Sporting Gazette
January 7, 1871

Paperchases


Paperchases

The Sporting Gazette
January 7, 1871.

A little more than two years ago some long distance runners of the L.A.C. and T.R.C. were struck with the idea that it would be practicable to institute paperchases in the Metropolitan district similar to those long in vogue at Rugby, Marlborough and other public schools, and on 17th October 1868 the first open "hare and hounds" ever run took place in the south-west of London from Roehampton under the title of the "Thames Hare and Hounds."

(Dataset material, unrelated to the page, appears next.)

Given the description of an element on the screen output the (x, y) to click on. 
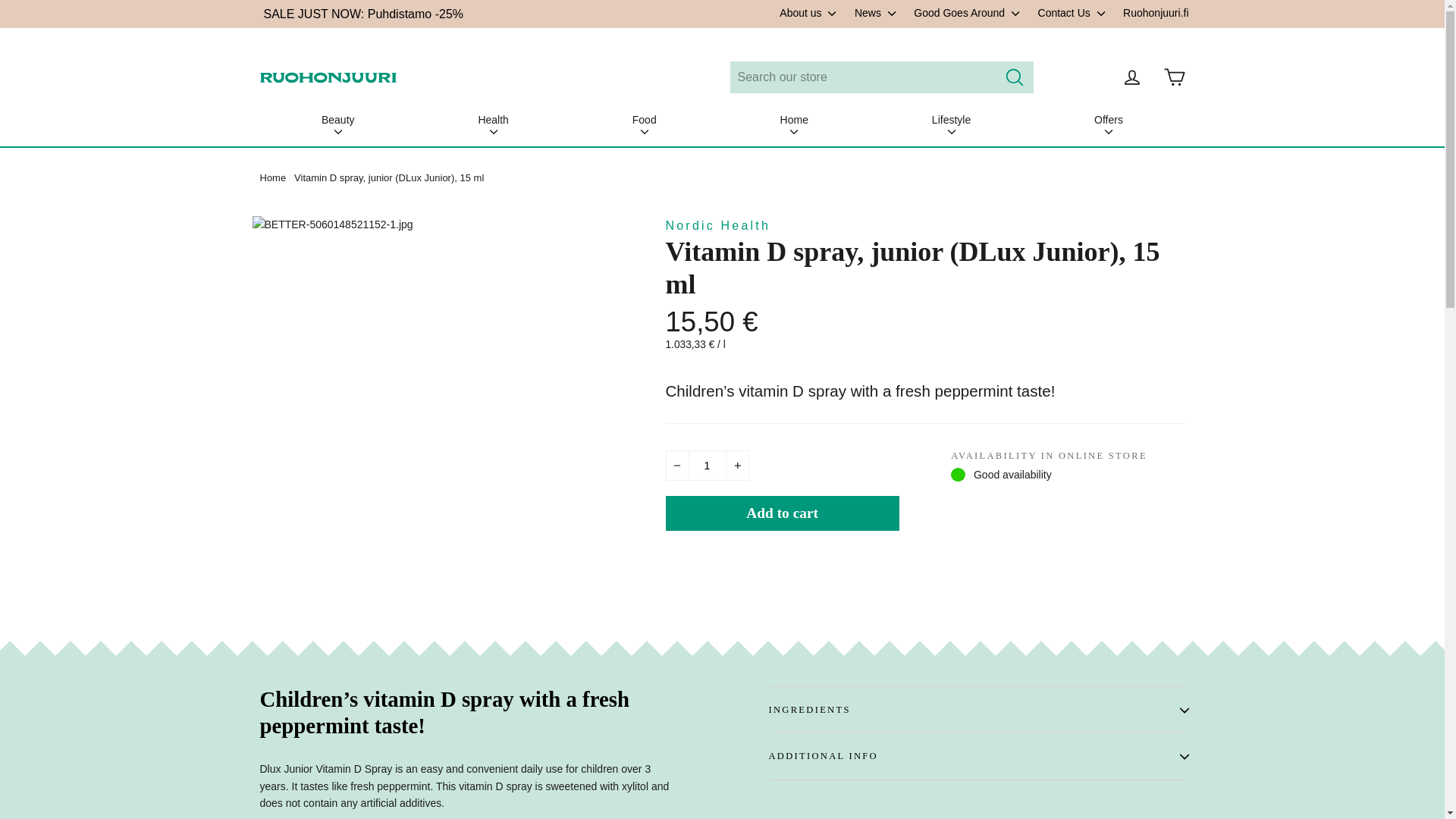
Back to the frontpage (272, 177)
1 (707, 465)
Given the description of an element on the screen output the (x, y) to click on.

The idea soon spread and paperchases became comparatively common all round London, especially at Hampstead and Hornsey, but for a long while the Thames Hare and Hounds were the only Club instituted solely for paperchasing, the other runs being incidental affairs got up by different cricket or football clubs. While the first club still remains the largest and best, there are now, however, several other Metropolitan clubs, e.g. the Hornsey Harriers and the Mars Harriers, the latter being a very thriving concern, which hunts the Lea Bridge district weekly. These and several other packs are confined to gentlemen, but we are glad to see that the sport is taken up by others, and fortnightly, tradesmen's runs regularly take place from Hampstead and we believe elsewhere.

The advantage of the open air exercise afforded by paperchasing, where the pace is not too great, cannot be over-estimated; but this is not the greatest benefit this sport affords, for the healthy emulation of racing for the bare honour will, we hope, drive away to a great degree the miserable love of pot hunting now, unhappily, so prevalent among athletes.

Some few particulars of the Thames Hare and Hounds, which as we have said before, is the oldest and largest of the London Packs, may be acceptable to our readers, as the subject is one of rapidly increasing importance for there can be little doubt that paperchasing will soon became as favoured a natural sport as football or cricket. The club in question consists of about forty gentlemen, among whom are Messrs. Scott, Green, Donaldson, Michod, F. V. Rainsford, Mason, Rye, J. Buchanan, Ash, Bentley, Fuller, Evans, Dixon, Rogers, Matthews, Hedley, Salisbury, and other well-known amateur runners and walkers of whom the first dozen are decidedly the pick of the basket for working purposes at present. Gilmour, who was long the best man in the pack, is now, unluckily, a non-resident, as is Gibson, another first-class man and strangely enough a third G., Gordon, who has left England to join his regiment in India, Chenery and Burt, two good runners, and capital cross-country jumpers, have unhappily fallen victims to the brutal allurements of football and, consequently, never run now, which is a loss to the Thames Hare and Hounds, as it is rather weak in the jumping line, having but two first rate (Rogers and Bentley) and a couple of fair (Michod and Scott) leapers.

The generality of the pack, indeed, is given to scrambling at fences and jumping in and out of ditches in the most undignified way; but this is probably to be accounted for by the pace, which is generally forced throughout and leave little jumping power in a man's legs. The pace, however, though forced, never approaches what the Rugby boys are credited with in the Crick run, the best ever done with the home lot being nine miles in 62 mins. 45 secs. over a roughish country with once check. The average pace, indeed, including checks, which are often long, is but 7-1/2 an hour. About 10 miles is the average distance covered, the furthest ever run being sixteen miles which, strangely enough, was done quite as fast in proportion as any of the shorter journeys.

A dozen hounds form the average field, though twenty-five, twenty, and nineteen have been known to show up, and the average of late has been fifteen. Ten minutes' law is given and hounds must follow scent, unless they run the hares to sight, in which case the latter may be pursued without reference to the paper. If the hares swim a river, etc., no hound is reckoned as finishing who has not followed them.

The rendezvous of the Club is the King's Head, Roehampton Bottom, which is equidistant from Barnes and Putney Stations on the London and South-Western Line and most runs take place from this house, which affords capital accomodation for dressing, etc. Wimbledon Common, Richmond Park, the Sheens, Kew, Mortlake, Petersham, Ham, Wandsworth, Merton, Malden, Morden and Kingston are all within the home district and afford capital country for runs, though the farmers, as elsewhere, are decidedly adverse to the patteran being laid over their grounds.